━━━━━ LESETEXT ━━━━━
# taz.de -- Interne Naziprotokolle aus dem "Freien Netz": NPD hofiert Schlägertrupp
       
       > Holger Apfel will die NPD als fürsorgliche Partei darstellen – und
       > fördert heimlich militante Kameradschaften. Der taz liegen nun die
       > internen Hassdebatten vor.
       
 (IMG) Bild: Nach Außen seriös: Holger Apfel bei der Wahl in Sachsen 2009.
       
       BERLIN taz | Nach Außen hin will Holger Apfel der rechtsextremen NPD einen
       braveren Anstrich geben. Statt offen vom Systemsturz zu reden, soll die
       Partei sich stärker um soziale Themen kümmern. "Seriöse Radikalität" nennt
       Apfel seinen angeblich moderateren Kurs, mit dem er es beim noch für diesen
       Monat geplanten Parteitag zum neuen Bundesvorsitzenden der NPD schaffen
       will.
       
       Doch abseits der Öffentlichkeit fördern Apfel und sein Landesverband die
       Neonazis des "Freien Netzes", einen Zusammenschluss militanter
       Kameradschaften aus Sachsen, Sachsen-Anhalt und Thüringen. Wie gefährlich
       dieses Netzwerk ist, geht aus einem internen Internetforum des "Freien
       Netzes" hervor, dessen Inhalt der taz zugespielt wurde.
━━━━━ DATENZEILEN ━━━━━
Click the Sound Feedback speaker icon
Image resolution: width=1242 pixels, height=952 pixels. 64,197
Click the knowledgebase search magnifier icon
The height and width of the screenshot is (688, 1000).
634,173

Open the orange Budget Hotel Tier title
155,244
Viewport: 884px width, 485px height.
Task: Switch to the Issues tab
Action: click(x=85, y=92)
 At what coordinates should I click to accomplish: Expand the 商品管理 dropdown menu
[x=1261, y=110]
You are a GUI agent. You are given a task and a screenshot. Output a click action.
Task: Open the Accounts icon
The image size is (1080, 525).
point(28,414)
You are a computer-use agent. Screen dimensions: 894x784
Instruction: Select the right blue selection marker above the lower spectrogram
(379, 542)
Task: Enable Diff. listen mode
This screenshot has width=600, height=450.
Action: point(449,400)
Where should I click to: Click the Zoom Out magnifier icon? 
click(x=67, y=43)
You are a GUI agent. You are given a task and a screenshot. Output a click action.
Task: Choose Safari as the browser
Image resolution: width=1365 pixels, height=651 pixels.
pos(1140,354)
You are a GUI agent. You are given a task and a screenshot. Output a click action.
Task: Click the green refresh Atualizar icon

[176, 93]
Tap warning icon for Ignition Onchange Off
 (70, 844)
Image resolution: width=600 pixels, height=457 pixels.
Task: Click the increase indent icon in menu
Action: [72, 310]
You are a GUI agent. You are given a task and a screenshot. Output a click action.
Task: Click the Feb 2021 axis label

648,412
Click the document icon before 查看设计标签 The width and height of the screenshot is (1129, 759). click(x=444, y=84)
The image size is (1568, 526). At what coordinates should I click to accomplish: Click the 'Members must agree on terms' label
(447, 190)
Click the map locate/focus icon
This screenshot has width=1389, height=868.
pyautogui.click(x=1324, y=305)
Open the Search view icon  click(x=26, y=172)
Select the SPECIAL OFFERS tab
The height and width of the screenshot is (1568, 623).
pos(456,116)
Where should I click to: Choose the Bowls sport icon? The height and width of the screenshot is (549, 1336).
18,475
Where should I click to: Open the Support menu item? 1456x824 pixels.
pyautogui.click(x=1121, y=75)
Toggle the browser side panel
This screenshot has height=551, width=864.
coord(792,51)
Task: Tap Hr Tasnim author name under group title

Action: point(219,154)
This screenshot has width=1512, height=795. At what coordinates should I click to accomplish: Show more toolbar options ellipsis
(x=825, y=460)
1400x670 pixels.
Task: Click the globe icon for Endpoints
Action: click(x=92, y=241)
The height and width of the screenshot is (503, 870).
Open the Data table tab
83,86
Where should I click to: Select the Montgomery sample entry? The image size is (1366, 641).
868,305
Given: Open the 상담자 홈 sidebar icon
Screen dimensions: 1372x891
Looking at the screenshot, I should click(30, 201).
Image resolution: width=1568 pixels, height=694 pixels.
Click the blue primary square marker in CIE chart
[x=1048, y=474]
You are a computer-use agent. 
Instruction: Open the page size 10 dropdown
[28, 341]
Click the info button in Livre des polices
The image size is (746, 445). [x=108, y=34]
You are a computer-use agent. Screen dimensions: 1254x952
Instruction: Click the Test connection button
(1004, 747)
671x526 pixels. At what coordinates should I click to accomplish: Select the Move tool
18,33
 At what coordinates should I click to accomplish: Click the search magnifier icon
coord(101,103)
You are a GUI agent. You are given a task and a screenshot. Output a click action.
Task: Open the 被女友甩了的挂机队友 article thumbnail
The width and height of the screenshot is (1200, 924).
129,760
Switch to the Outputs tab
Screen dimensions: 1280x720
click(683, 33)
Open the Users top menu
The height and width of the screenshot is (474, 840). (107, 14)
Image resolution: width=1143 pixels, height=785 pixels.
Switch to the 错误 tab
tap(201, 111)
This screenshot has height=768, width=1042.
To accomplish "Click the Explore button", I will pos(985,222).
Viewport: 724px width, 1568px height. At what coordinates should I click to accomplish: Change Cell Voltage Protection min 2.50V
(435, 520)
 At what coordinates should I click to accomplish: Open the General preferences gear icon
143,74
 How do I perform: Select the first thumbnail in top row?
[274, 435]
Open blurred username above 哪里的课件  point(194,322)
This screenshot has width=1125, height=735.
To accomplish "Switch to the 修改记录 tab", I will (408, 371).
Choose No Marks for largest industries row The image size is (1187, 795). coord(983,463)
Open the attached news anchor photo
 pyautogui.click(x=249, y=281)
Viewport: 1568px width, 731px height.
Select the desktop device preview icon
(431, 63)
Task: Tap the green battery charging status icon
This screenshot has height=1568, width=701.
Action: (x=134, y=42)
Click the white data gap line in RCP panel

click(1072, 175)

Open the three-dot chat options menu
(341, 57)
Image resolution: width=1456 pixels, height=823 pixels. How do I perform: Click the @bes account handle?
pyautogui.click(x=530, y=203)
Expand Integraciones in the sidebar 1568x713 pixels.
━━━━━
→ **AUFGABE**
Gib den Abschnitt aus dem Artikel über die NPD wieder, beginnend bei den Worten „BERLIN taz |“ und endend nach „taz zugespielt wurde.“. Aktualisiere ihn dabei so, dass statt „Bundesvorsitzenden“ nun „Parteivorsitzenden“ steht.

→ **ANTWORT ZUR AUFGABE**
BERLIN taz | Nach Außen hin will Holger Apfel der rechtsextremen NPD einen
       braveren Anstrich geben. Statt offen vom Systemsturz zu reden, soll die
       Partei sich stärker um soziale Themen kümmern. "Seriöse Radikalität" nennt
       Apfel seinen angeblich moderateren Kurs, mit dem er es beim noch für diesen
       Monat geplanten Parteitag zum neuen Parteivorsitzenden der NPD schaffen
       will.
       
       Doch abseits der Öffentlichkeit fördern Apfel und sein Landesverband die
       Neonazis des "Freien Netzes", einen Zusammenschluss militanter
       Kameradschaften aus Sachsen, Sachsen-Anhalt und Thüringen. Wie gefährlich
       dieses Netzwerk ist, geht aus einem internen Internetforum des "Freien
       Netzes" hervor, dessen Inhalt der taz zugespielt wurde.